____ GIVEN PASSAGE

Code executor fails DNS queries when executed in privileged mode

Hi there :slight_smile:
I noticed a weird thing when setting up a brand new retool v3.85 instance. I used to have an old retool with a couple of workflows and instead of upgrading this instance I decided to install a new one on a new Kubernetes cluster (1.30).
I also use a self hosted instance of Temporal.

At first, my tasks making API requests to a web service always returned with "internal error". The retool-api logs were showing this error :
{"error":{"message":"FetchError: request to http://retool-workflow-backend/api/workflow/runQueryForSandboxed failed, reason: getaddrinfo EAI_AGAIN retool-workflow-backend","stacktrace":"FetchError: request to http://retool-workflow-backend/api/workflow/runQueryForSandboxed failed, reason: getaddrinfo EAI_AGAIN retool-workflow-backend\n at ClientRequest.<anonymous> (/retool/node_modules/.pnpm/node-fetch@2.7.0_encoding@0.1.13/node_modules/node-fetch/lib/index.js:1501:11)\n at ClientRequest.emit (node:events:517:28)\n at Socket.socketErrorListener (node:_http_client:501:9)\n at Socket.emit (node:events:517:28)\n at emitErrorNT (node:internal/streams/destroy:151:8)\n at emitErrorCloseNT (node:internal/streams/destroy:116:3)\n at process.processTicksAndRejections (node:internal/process/task_queues:82:21)","type":"FetchError"},"jobId":"6ab5b8b6-fc7f-40d5-b744-670469e35453","level":"error","message":"Error executing block:","orgId":1,"pid":50,"requestId":"50467154-b8c7-41b3-a0c1-9af87fcc8f55","sequelizeCount":6,"timestamp":"2024-09-06T15:20:49.135Z"}

It took me a while to understand that it was actually the retool-code-executor instance that was producing the error, and the api was only displaying it (the logs on retool-code-executor were showing nothing wrong.

So, the executor could not access the workflow backend because it could not get its address from the node local dns services. Which was weird because any other pod could find the address behind retool-workflow-backend...
I saw that the pod was running in privileged mode, and decided to try something.

________
____ GIVEN DATA

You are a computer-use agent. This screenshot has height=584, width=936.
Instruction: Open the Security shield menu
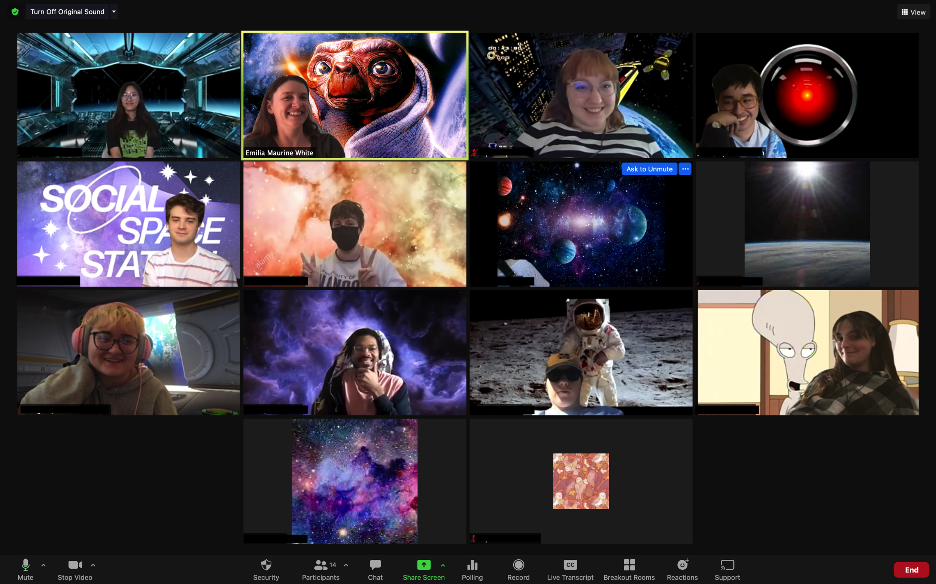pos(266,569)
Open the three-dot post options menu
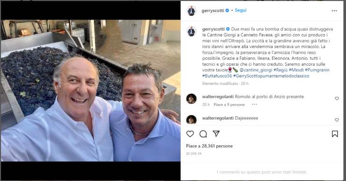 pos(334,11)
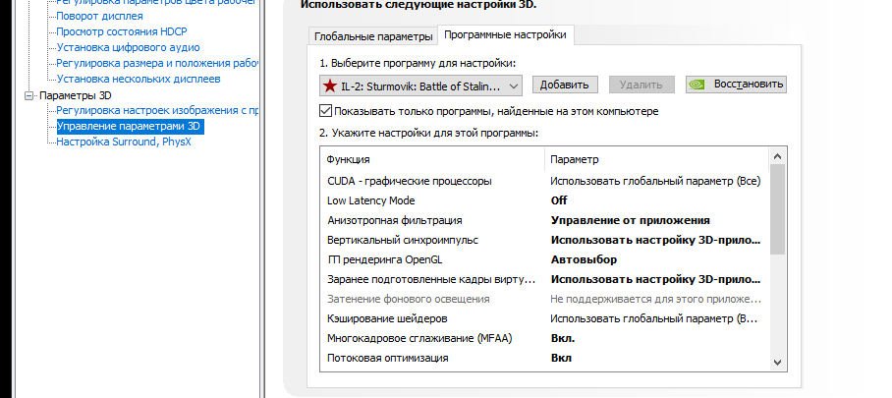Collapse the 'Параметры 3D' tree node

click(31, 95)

________
____ GIVEN DATA

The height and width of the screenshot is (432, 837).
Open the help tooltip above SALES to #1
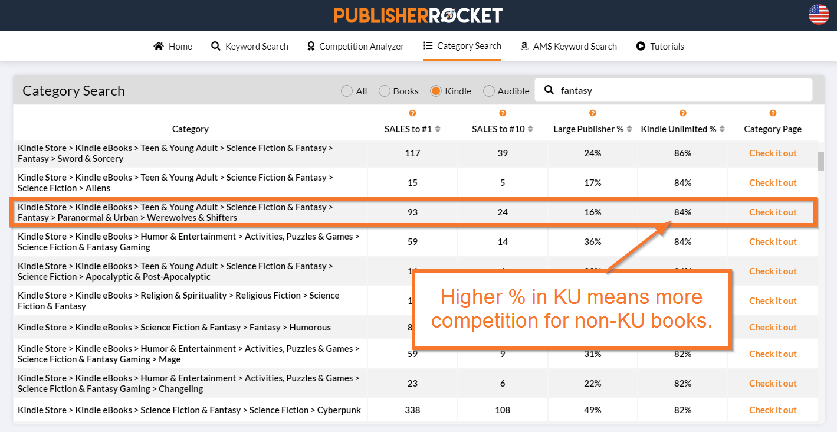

________

EXERCISES TO COMPLETE:
1) In the forum post about the code executor failing DNS queries, what Kubernetes version was the new cluster running?
2) Continue the forum post about the code executor failing DNS queries in privileged mode, picking up after its last sentence.

RESPONSES:
1) 1.30

2)
Running the executor in unprivileged mode fixes the issue, and executor can now get the backend address and query it correctly.

I just wanted to tell you about it. In the end I don't need privileged mode on the executor. But if you ever heard of or find a workaround I'd be happy to know about it :slight_smile:

Thanks :wink:

1 Like

Hi @Emeric_LEBON - welcome to the community! :wave: And thanks for letting us know about this. Did you deploy with Helm or with raw manifests? And did you use any of the Retool templates?

It probably goes without saying but this definitely shouldn't be the case! There are several scenarios that require code-executor to run as a privileged container so I'm definitely interested in tracking down what might be the issue here.

Hi Darren, thanks for that welcome, and I'm happy to help :slight_smile:

I deployed with the helm manifests. The chart version is 6.2.8 and I deployed retool v3.85.0.
The executor service image registry and tag are tryretool/code-executor-service:3.85.0-edge.
I haven't used any retool template yet. All I have is a simple workflow making API queries to a Vmware vSphere instance.

I have a node local dns setup, deployed via Helm, using the image registry.k8s.io/dns/k8s-dns-node-cache:1.23.1 .
The logs seem to indicate that the DNS queries don't even reach the dns service when code-executor runs with a privileged mode.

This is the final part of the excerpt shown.